SRE / SLO — Basics

Site Reliability Engineering (Google)

“Class SRE implements interface DevOps.”

SRE is the engineering practice that takes operating production seriously: applies software engineering to ops. Born at Google, popularized via Site Reliability Engineering book.

Key concepts

SLI (Service Level Indicator): a measurable signal about service health.
SLO (Service Level Objective): target for an SLI over a window.
SLA (Service Level Agreement): contractual commitment with consequences.
Error budget: 1 - SLO. Capacity to fail before customers care.
Toil: manual, repetitive, automatable, no enduring value. Should be < 50% of work.
Runbook: step-by-step response for an alert/incident.
Postmortem: blameless writeup after incident.

Picking SLIs

Categories:

Request-driven: availability (% non-5xx), latency (% requests < threshold), correctness.
Pipeline / batch: freshness, completeness, throughput.
Storage: durability, availability, latency.

Make SLIs reflect user experience, not internal metrics. CPU isn’t an SLI; “checkout request succeeds < 500ms” is.

SLO math

If SLO = 99.9% over 30 days:

Allowed downtime: 30d × 0.001 = 43.2 minutes.
Allowed errors: 0.1% of requests.

Error budget = 0.1% of requests OR 43 min. Burn it on risk taking; replenish each window.
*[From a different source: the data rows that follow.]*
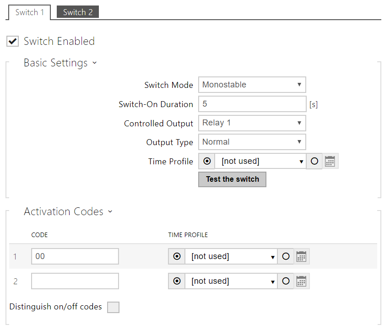Open the Time Profile [not used] dropdown arrow

tap(300, 161)
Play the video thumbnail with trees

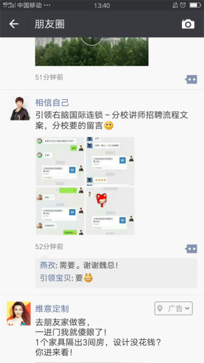92,52
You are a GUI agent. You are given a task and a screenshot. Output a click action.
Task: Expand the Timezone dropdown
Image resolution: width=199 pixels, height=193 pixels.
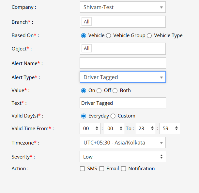123,143
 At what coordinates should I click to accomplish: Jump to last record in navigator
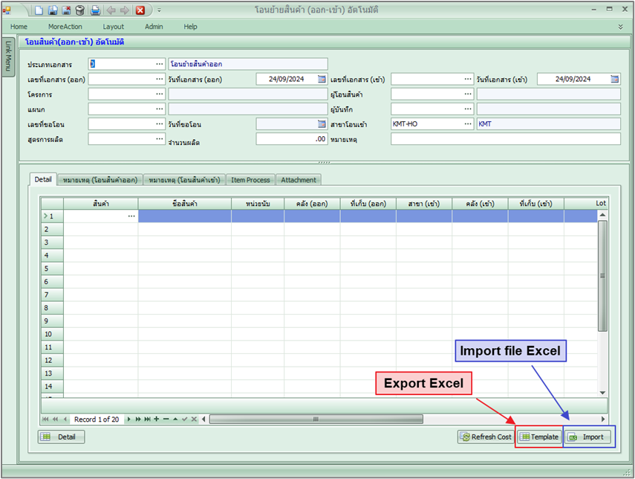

When budget is nearly burned

Freeze risky changes.
Focus on reliability backlog.
Improve test coverage / canary length.
Investigate biggest contributors.

Burn-rate alerts (multi-window)

Don’t alert on raw error rate. Alert on how fast budget is being consumed.
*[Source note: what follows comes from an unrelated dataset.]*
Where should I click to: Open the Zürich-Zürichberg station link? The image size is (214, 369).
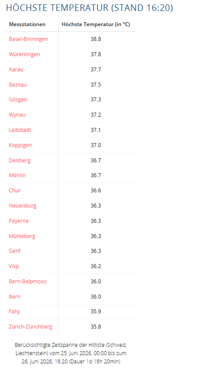(31, 327)
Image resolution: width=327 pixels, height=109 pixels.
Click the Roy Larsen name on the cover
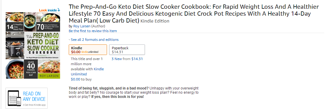tap(49, 76)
Burn rate	Time to exhaust 30-day budget	Alert
14.4×	2 hours	page (within 5min)
6×	5 hours	page (within 30min)
1×	30 days	ticket

Use 2 windows (e.g. 5min + 1h) — both must trigger to reduce flapping.

Toil

Manual, repetitive, no engineering output, scales linearly with service.
Track time spent. Target < 50% of any SRE’s time.
Automate via runbooks → scripts → controllers → operators.

Reliability practices

Postmortems — blameless. Capture timeline, contributing factors (not “root cause”, multiple), action items.
Incident review meeting — share lessons.
Game days / chaos engineering — practice failures.
DiRT (Disaster Recovery Testing) — Google practice.
Capacity planning — load tests + headroom.
Auto-scaling + auto-healing — pets vs cattle.
Rollback path — every deploy must be reversible.

Severity levels

Sev	Customer impact	Response
1	major outage	page 24/7, all-hands
2	degraded	page during business
3	minor	ticket, fix in days
4	cosmetic	backlog

Alert fatigue

If on-call is paged > N times/week without action, alerts are noise.

Tune thresholds.
Auto-remediate where possible.
Move noisy ones to ticket-only.
Demand actionable runbook for every page-level alert.